Правильно все-таки говорят, что можно бесконечно смотреть на три вещи: огонь в костре, воду в водопаде, и женщину в танце. Движения Марты у очага до такого изящества отточились за годы практики, что ничем, кроме танца, назвать их было невозможно.
Пока одна служанка разводила огонь, она с помощью другой повесила на закопченной треноге здоровенный котел с водой, накидала в него самых разных овощей, потом намазала принесенную заранее тушку местного кролика какой-то смесью пряностей, и когда стала ворочать будущий ужин с боку на бок, чтобы как можно тщательнее обмазать его перед тем, как отправить в огонь, бывший опер вдруг понял, что не только он наслаждается, разглядывая красивую молодую женщину, но и та все это время следит за ним.

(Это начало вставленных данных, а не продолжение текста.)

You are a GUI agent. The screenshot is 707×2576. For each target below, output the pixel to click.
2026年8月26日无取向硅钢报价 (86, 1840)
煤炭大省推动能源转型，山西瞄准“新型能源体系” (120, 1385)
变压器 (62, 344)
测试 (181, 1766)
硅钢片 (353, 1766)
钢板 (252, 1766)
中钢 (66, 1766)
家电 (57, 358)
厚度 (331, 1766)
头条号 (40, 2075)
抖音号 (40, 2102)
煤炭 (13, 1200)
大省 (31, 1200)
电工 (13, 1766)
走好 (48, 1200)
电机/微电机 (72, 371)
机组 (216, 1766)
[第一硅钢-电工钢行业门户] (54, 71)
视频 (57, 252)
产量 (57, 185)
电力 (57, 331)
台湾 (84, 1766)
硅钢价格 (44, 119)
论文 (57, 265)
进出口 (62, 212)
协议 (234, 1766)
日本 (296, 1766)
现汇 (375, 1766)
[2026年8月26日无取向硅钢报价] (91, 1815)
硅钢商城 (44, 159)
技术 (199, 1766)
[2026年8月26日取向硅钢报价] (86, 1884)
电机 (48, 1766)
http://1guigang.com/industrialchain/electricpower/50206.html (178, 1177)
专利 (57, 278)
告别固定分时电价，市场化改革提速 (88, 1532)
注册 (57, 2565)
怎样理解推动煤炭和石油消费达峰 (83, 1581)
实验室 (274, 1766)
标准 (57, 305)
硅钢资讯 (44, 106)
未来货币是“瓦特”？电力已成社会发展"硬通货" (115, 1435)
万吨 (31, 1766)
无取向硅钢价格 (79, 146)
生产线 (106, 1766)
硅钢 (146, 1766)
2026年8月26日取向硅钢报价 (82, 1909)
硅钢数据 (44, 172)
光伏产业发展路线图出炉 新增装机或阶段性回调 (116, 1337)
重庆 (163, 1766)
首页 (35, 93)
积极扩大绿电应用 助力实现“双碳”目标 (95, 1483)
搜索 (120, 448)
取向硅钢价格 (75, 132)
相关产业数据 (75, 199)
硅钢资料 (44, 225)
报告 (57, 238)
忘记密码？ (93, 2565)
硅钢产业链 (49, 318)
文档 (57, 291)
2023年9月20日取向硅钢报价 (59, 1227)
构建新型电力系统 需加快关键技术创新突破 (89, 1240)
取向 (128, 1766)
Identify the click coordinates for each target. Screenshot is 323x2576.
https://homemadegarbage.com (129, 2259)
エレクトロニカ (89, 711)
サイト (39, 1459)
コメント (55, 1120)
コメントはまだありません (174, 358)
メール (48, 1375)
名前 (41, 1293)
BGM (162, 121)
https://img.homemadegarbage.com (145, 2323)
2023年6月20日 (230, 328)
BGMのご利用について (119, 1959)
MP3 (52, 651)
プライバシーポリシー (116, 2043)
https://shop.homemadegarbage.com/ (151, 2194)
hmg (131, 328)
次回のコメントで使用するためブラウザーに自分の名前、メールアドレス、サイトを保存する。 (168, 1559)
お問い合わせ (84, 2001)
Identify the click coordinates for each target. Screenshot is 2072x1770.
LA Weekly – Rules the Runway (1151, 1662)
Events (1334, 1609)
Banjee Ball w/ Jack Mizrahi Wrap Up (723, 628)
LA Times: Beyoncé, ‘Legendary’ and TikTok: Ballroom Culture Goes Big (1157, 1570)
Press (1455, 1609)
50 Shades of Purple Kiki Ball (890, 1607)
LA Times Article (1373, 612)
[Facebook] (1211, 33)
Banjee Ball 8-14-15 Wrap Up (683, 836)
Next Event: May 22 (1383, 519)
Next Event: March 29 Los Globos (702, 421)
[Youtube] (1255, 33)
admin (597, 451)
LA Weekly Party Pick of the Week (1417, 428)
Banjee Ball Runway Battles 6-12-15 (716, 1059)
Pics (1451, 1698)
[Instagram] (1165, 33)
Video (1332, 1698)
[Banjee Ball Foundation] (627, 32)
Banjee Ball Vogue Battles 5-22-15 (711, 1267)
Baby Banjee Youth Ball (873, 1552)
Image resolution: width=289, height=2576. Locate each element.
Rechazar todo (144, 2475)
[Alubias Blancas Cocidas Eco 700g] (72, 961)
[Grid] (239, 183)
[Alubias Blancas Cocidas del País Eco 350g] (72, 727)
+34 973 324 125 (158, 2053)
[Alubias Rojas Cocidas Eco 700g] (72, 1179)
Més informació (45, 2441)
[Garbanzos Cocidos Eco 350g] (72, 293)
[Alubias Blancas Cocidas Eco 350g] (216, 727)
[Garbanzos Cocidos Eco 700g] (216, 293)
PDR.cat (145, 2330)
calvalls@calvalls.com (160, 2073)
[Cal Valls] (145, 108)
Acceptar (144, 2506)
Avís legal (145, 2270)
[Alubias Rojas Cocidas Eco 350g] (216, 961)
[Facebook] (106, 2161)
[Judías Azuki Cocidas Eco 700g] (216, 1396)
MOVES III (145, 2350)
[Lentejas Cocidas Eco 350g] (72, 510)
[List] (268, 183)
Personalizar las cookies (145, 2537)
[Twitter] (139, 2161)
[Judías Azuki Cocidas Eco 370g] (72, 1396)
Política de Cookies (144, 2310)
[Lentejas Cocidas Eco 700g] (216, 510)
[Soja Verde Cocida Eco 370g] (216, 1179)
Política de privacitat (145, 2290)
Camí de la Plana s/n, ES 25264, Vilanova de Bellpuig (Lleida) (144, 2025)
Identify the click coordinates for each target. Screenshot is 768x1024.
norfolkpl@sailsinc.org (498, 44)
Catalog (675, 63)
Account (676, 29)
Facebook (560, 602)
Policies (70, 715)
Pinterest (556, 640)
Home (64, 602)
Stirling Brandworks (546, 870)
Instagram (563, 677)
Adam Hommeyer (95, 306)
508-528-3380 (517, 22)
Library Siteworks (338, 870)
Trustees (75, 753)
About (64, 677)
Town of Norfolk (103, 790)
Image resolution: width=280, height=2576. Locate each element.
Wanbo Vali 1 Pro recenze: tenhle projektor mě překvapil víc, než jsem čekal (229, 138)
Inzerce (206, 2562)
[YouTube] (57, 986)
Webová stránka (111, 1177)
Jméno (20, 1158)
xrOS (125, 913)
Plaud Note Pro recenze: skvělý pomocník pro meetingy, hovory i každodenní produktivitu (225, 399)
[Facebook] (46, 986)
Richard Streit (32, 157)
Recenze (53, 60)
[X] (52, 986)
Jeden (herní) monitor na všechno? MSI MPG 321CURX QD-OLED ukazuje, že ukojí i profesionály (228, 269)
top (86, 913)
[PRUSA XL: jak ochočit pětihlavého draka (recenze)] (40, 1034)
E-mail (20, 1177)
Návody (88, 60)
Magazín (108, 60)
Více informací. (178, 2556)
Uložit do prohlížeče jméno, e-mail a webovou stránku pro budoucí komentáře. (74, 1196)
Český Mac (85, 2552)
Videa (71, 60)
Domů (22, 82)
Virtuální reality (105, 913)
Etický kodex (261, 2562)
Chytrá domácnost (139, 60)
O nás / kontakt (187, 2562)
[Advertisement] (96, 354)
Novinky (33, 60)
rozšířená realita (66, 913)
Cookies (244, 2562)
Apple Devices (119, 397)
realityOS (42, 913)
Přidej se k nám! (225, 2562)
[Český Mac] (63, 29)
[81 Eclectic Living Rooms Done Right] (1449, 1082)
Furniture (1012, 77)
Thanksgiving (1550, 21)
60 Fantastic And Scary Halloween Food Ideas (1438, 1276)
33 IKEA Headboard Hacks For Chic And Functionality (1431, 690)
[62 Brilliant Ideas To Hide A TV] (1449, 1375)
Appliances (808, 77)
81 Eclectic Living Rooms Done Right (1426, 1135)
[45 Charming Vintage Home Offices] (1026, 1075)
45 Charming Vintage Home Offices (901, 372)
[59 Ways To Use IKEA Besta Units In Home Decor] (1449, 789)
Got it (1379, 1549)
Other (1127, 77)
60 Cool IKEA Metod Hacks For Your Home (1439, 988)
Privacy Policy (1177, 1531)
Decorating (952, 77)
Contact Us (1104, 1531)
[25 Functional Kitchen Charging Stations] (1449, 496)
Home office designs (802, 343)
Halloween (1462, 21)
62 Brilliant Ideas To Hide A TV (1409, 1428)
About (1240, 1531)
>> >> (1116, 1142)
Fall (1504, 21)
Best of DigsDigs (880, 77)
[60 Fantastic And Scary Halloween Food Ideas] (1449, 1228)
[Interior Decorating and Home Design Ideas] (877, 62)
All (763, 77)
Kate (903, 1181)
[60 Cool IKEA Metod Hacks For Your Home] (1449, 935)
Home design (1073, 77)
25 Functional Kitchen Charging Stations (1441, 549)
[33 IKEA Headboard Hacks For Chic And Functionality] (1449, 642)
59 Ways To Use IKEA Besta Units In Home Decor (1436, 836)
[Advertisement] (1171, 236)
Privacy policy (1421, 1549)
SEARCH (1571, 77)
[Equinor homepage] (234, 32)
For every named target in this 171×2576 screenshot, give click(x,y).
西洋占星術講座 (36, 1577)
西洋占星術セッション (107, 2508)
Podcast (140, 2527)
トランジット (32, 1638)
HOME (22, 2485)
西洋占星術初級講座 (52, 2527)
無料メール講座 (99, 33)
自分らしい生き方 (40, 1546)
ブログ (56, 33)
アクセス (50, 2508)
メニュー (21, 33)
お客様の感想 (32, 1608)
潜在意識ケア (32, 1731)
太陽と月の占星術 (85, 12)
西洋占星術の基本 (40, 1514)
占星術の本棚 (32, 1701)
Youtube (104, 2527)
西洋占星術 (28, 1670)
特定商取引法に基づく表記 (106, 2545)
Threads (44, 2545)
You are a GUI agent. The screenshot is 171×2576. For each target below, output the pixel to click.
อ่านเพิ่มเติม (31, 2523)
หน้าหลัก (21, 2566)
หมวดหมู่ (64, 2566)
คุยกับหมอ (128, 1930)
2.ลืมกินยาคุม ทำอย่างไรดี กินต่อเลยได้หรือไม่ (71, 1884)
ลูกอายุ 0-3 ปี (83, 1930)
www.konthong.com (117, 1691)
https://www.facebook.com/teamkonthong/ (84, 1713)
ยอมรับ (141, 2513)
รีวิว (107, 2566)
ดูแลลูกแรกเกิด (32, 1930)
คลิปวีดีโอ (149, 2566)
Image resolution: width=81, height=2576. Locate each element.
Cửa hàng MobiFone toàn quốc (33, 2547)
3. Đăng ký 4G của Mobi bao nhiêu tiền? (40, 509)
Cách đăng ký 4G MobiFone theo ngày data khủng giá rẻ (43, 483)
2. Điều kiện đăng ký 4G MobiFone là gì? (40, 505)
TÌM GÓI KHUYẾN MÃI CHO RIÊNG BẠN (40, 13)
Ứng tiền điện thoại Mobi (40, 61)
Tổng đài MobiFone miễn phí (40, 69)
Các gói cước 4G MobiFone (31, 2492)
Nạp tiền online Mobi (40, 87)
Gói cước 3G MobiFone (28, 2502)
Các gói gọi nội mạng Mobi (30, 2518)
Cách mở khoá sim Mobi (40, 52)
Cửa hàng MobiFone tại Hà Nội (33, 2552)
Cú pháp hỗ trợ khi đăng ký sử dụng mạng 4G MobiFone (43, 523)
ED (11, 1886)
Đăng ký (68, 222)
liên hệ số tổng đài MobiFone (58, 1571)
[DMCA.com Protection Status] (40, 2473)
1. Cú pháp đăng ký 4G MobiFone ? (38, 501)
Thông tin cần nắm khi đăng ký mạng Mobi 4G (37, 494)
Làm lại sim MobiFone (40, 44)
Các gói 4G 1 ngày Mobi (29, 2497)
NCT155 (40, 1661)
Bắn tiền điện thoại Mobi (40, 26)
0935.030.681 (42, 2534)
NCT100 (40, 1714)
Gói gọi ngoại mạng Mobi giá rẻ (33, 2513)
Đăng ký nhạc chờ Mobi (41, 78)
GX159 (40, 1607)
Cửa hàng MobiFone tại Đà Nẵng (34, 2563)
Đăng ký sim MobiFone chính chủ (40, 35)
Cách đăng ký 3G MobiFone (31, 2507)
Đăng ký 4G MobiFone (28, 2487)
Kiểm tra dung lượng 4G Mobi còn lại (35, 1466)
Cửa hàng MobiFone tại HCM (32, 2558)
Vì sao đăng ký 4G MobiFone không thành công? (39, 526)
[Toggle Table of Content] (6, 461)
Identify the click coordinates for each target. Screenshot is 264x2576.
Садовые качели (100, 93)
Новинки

Пилиппенко поймал взгляд черноглазой озорницы, ухмыльнулся, и покачал головой в невольном восхищении. Та на мгновение замерла, словно школьница, которую поймали у замочной скважины, и захлопотала у очага с новой энергией, теперь уже не скрывая гордости умелой хозяйки: смотри, мол, какая я - все могу сделать, все у меня спорится, все в руках горит. Да и сама хороша собой, ты только захоти в этом убедиться.
В конце концов, однако, забаве в гляделки пришел конец - убиенную животинку насадили на вертел, пристроили у огня на специальную металлическую конструкцию с поддоном для стекающего жира, и одна из служанок, та, что постарше, с крепкими руками борца-средневеса, расположилась на низенькой табуретке у очага, присматривать за готовящимся жарким.
А сама хозяйка вытерла руки о чистую тряпку, поправила одежду (особенно долго она возилась с декольте, и за несколько бесконечных секунд Пилиппенко, обостривший глаза аки Зоркий Сокол, успел таки убедиться, что у нее там все в порядке, никаких ватных подкладок или поролоновых чашек не имеется) а потом, полностью приготовленная, подошла к гостям.
Пилиппенко не успел дернуться, чтоб организовать какое-нибудь сидение, как из-под хозяйского кресла на свет божий появилась скамеечка, и черноглазая красотка пристроилась у стариковского бока, предварительно коснувшись губами иссушенного годами запястья.
- Я должен извиниться перед достойными гостями за печальный инцидент, - хозяин дома пробежался глазами по лицам путешественников, и сокрушенно склонил голову. - Мой сын был лейтенантом городского ополчения, и без ложной скромности хочу отметить тот факт, что он получил свой пост исключительно благодаря личному мужеству, и воинскому таланту. Но три года назад, когда славный Драхенбург атаковали войска Гарольда Чёрного, боги решили его у меня забрать...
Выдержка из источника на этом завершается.